The active DOAs along the frame axis and the corresponding number of the BF outputs are depicted in the central panel. Note that in this illustration, \(M=4\), and hence, the maximum number of outputs (i.e., BF beams) is \(M-1=3\). The colors of the BF outputs correspond to the active DOA colors. We can easily distinguish between frames with a single speaker and those with multiple speakers. The depiction also highlights the expiration time of each beam, the tracking of angularly adjacent DOAs (see the gradual change from “pink” to “red”), and the substitution of the oldest DOA with the newest one (see the transition from “blue” to “orange”) when the number of allowed constraints is exhausted. As per our design paradigm, the number of LCMV constraints is upper limited by \(M-1\). Consequently, we discard the beam associated with the oldest active speaker. For instance, in the right-hand section of the figure illustration, the “orange” beam replaces the “blue” beam. If the number of instantaneously active speakers exceeds the permissible number of constraints, namely if \(J(n)>M-1\), the LCMV beamformer may fail to extract the desired speaker and/or direct a null towards the interference sources. Note that in the illustration, \(M-1=3\); hence, no more than three beams can be simultaneously formed. In this example, the total number of sources in the scene is \(J=5\), but this does not hinder the ability of the beamformer to extract the desired source while attenuating the interfering sources.

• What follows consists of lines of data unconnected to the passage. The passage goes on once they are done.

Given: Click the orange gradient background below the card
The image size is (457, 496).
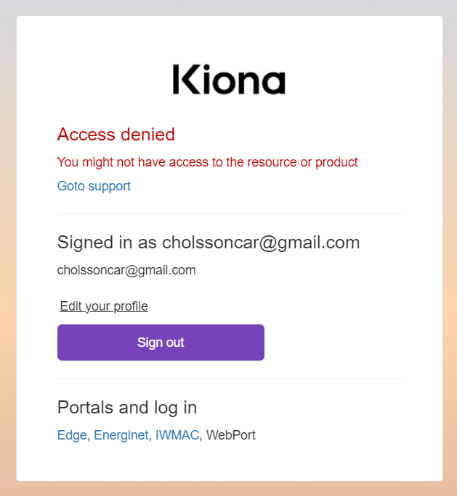Looking at the screenshot, I should tap(228, 489).
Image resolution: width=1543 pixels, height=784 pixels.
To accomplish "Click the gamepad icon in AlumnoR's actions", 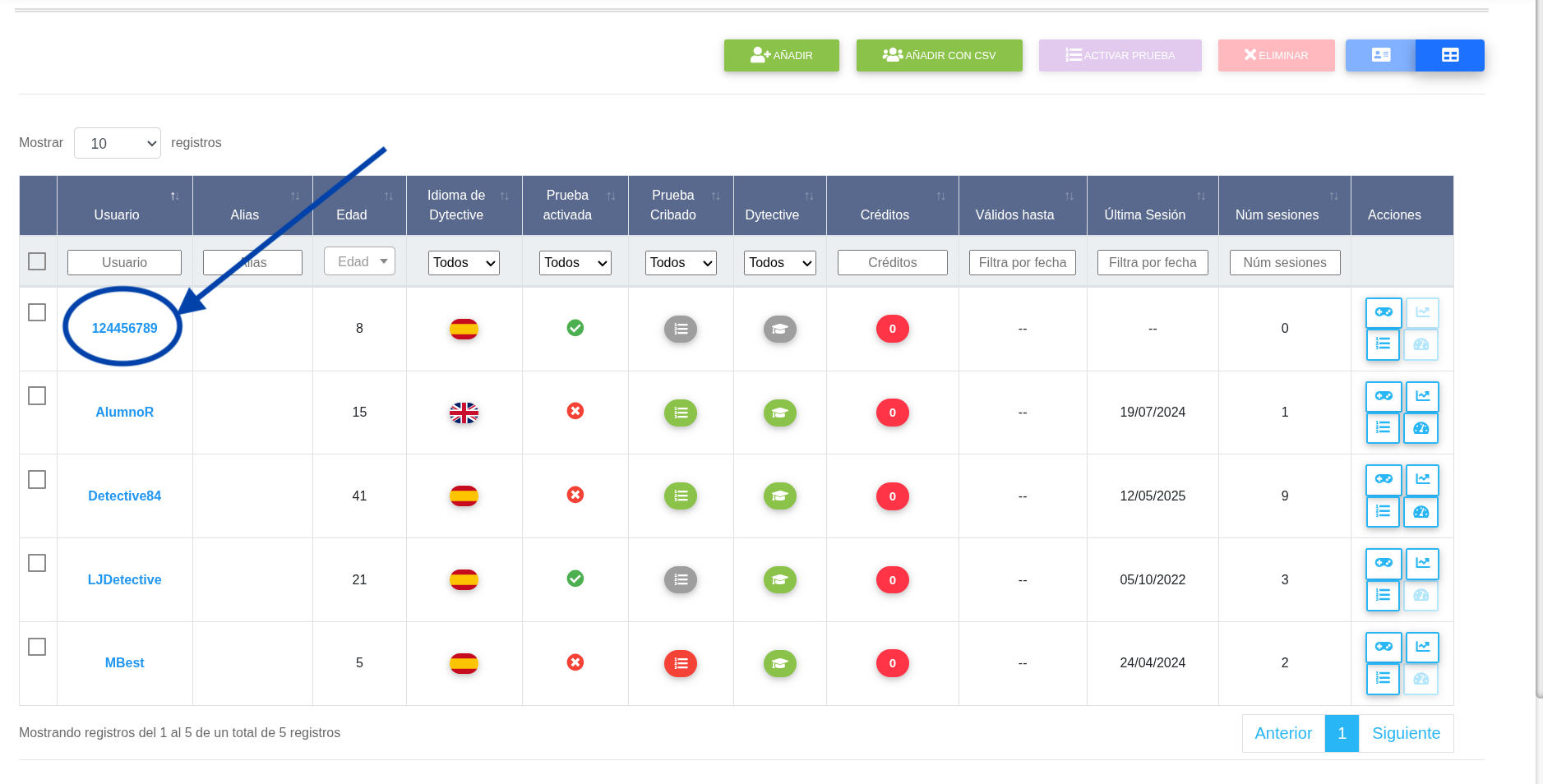I will click(x=1384, y=396).

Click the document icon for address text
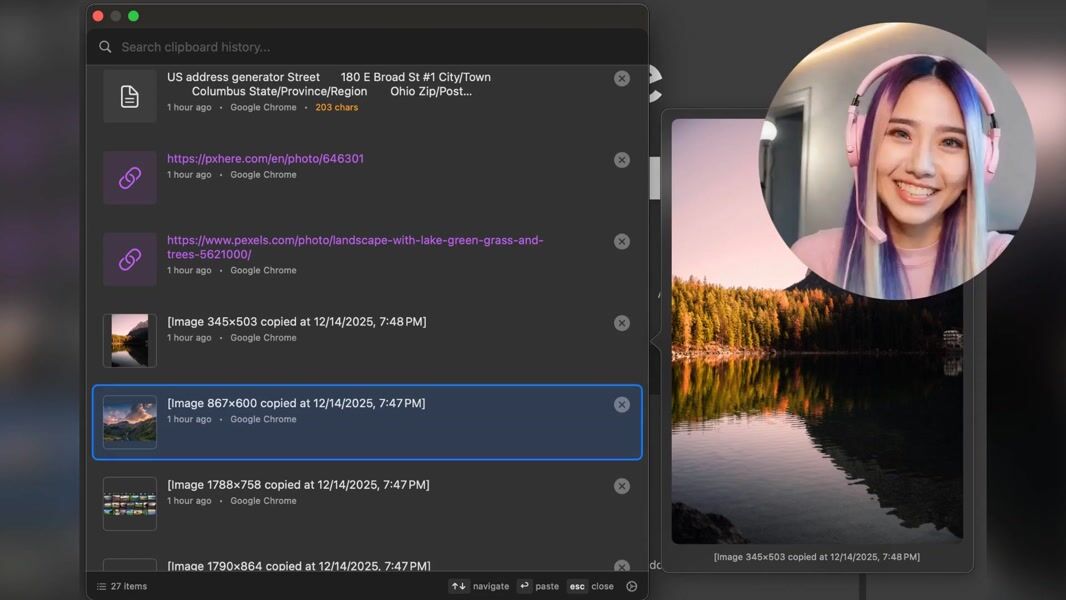pyautogui.click(x=130, y=96)
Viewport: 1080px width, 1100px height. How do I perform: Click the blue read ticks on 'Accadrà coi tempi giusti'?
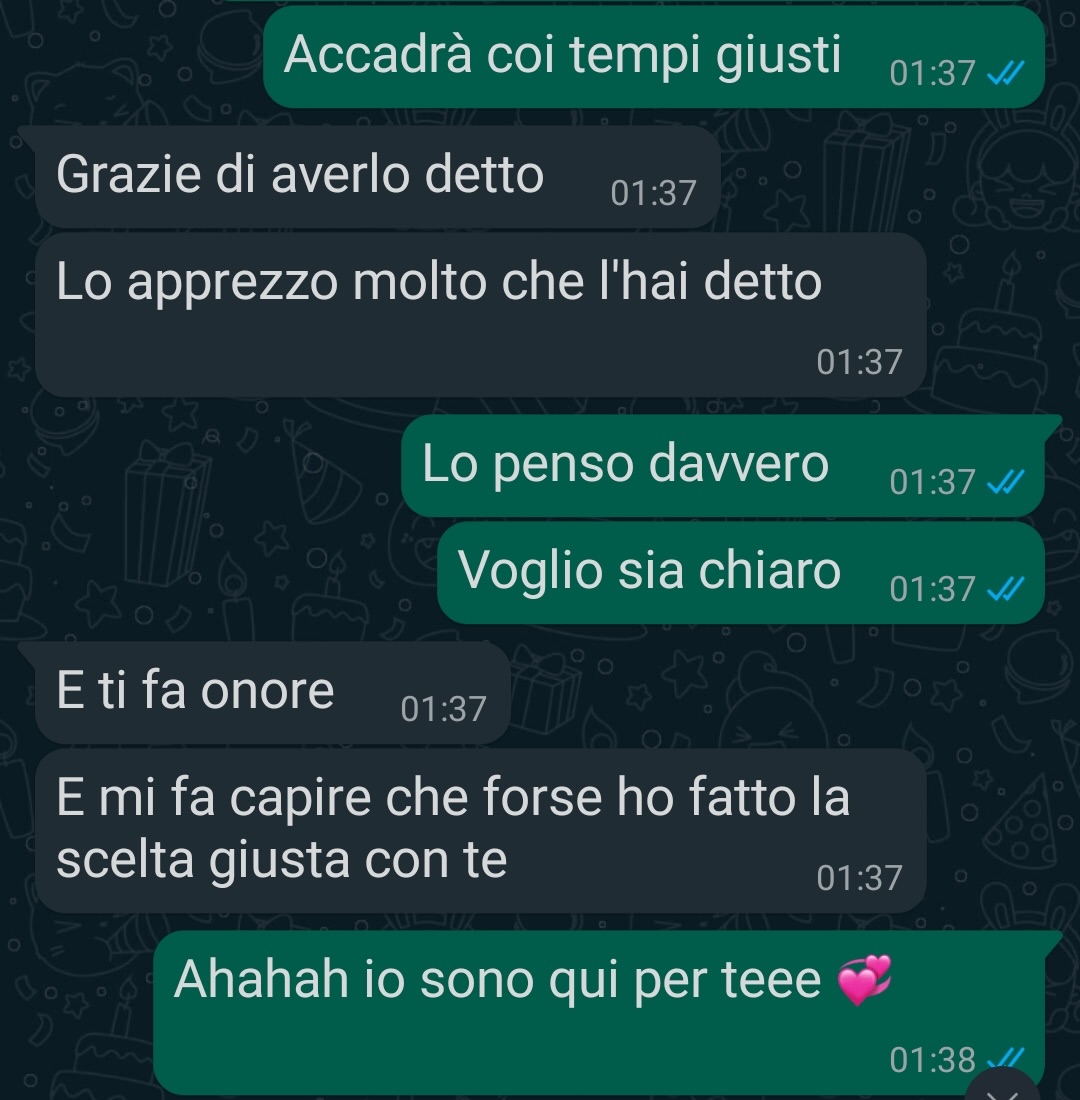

Finally, in the bottom panel, the CSD class, DOA class, and the number of active BF outputs are also numerically designated.

Fig. 1
figure 1

Processing flow

Fig. 2
figure 2

Schematic activity patterns illustrating the algorithm flow outlined in Sect. 4. For illustration, a resolution of \(10^\circ\) was chosen. The actual activities per DOA are depicted, together with the corresponding \(\textrm{CSD}(n)\), and \(\textrm{DOA}(n)\), in frames when only a single speaker is active. The content of \(\overline{\textrm{DOA}}(n)\) can be deduced from the color code of the constructed beams

figure a

Algorithm 1 Processing flow

7 Experimental study

In this section, we assess the performance of the proposed scheme. We conduct separate evaluations of the building blocks and the overall system, comparing the results with different baseline techniques: (1) CSD results are compared with those from [44], (2) DOA results are compared with the steered response power with phase transform (SRP-PHAT) algorithm [48], and (3) speaker separation capabilities (in static scenarios) are compared with the ILRMA algorithm [45, 46]. For dynamic scenarios, we provide a qualitative demonstration of the performance of the proposed method.

7.1 Database generation

Train and test data generation is now discussed.

7.1.1 Training data

The proposed classifier was trained using simulated data. Signals from the TIMIT database [49] were convolved with synthetic room impulse responses (RIRs), generated using open-source software packageFootnote 1 for RIR generation, which effectively implements the image method [50]. The reverberation level was randomly drawn in the range \(T_{60}=0.3-0.55\) s. The same array, comprising \(M=4\) microphones, was used throughout the training and test simulations. The microphones were organized in a semicircle with a 10-cm radius and equal inter-microphone distance. We also used a similar structure in the real-life experiments. The DOA resolution of our model was set to \(10^\circ\) (\(N=18\) classes). The distance between the speakers and the microphone array center was set in the range \(1\div 1.5\) m.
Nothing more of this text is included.